June’s unemployment rate was better than expected despite a resurgence of COVID-19 cases in some states. 11.1% of the U.S. labor force remains unemployed. The rate, a significant increase from last year, is lower than the consensus’ estimate of 12.5%. May’s reading was at 13.3%. The report showed a reduction in the number of people who had been temporarily laid off. However, there was an increase in the number of people who have lost their jobs permanently. Unfortunately, we are seeing an increase in the number of companies unable to make it through the reduction in demand induced by COVID-19. Despite the better than expected employment picture, initial unemployment claims were higher than expected with 1.427 million people filing for unemployment insurance. This number is in line with last month’s initial claims number of 1.482 million but higher than the expected 1.350 million.

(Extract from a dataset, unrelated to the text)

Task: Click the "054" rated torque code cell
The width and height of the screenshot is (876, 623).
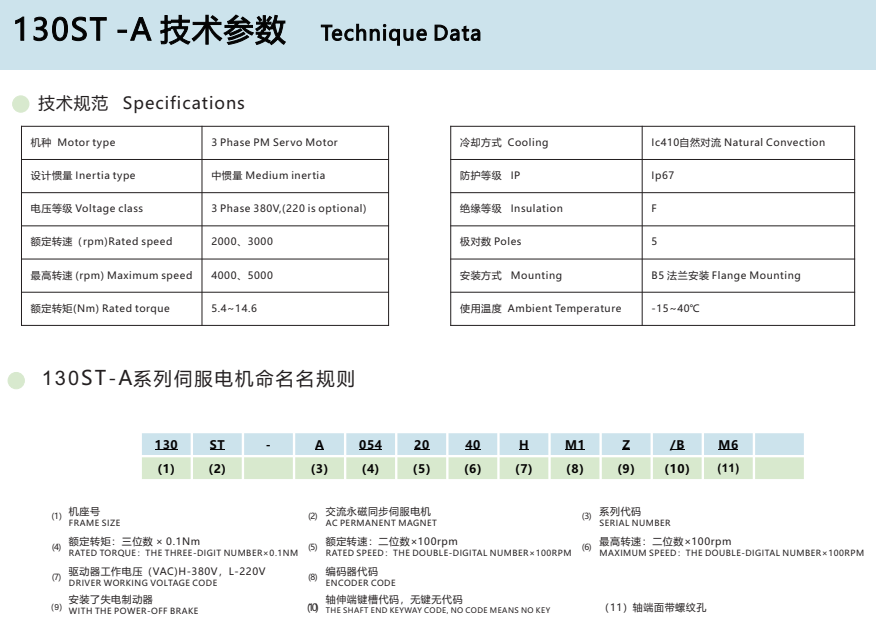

Year-over-year growth in earnings continues to be strong. As discussed in previous weeks, the number is skewed toward higher wage workers since the layoffs impacted lower wage workers the most. Earnings grew by 5% in June. Month-over-month growth tells a different story. In June, earnings decreased by 1.2%. This number is probably impacted by more people re-entering the work force, reducing the average total wage number.

A recent bright spot for the economy has been manufacturing. Manufacturing payrolls increased to 356,000. This compares with the expected number of 235,000 and last month’s reading of 250,000. Company inventories have been depleted. The pickup may reflect manufacturing companies ramping up production to supply depleted inventory.

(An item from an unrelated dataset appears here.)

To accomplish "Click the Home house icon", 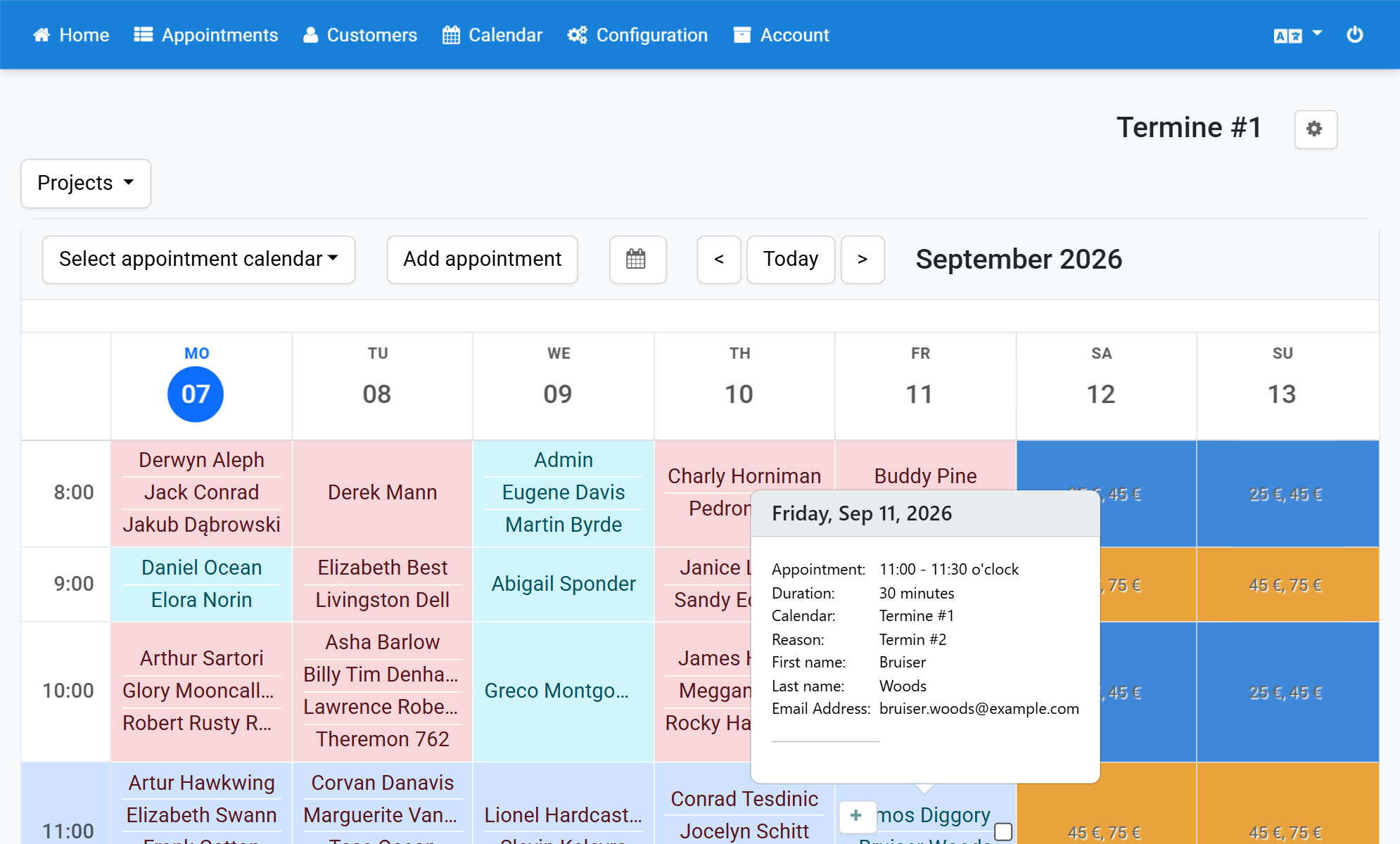I will click(x=42, y=35).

The final Durable Orders numbers for May were released this week. Ordering grew by 15.7%. The increase was led by orders for transportation equipment. After two consecutive months of decreases, transportation equipment orders increased by 80.7% in May.

We are at the start of another earnings season. Expectations for the second quarter are low. The quarter is expected to feel the full brunt of COVID-19. S&P 500 earnings are expected to decline by 43.9% and sales are expected to be down 11.6%. The negative growth is expected to continue into the third and fourth quarters.

Over the one-week period, the S&P 500 was up 1.76%. The positive return was led by sectors that have been relatively strong through the year, including consumer discretionary, information technology and communication services.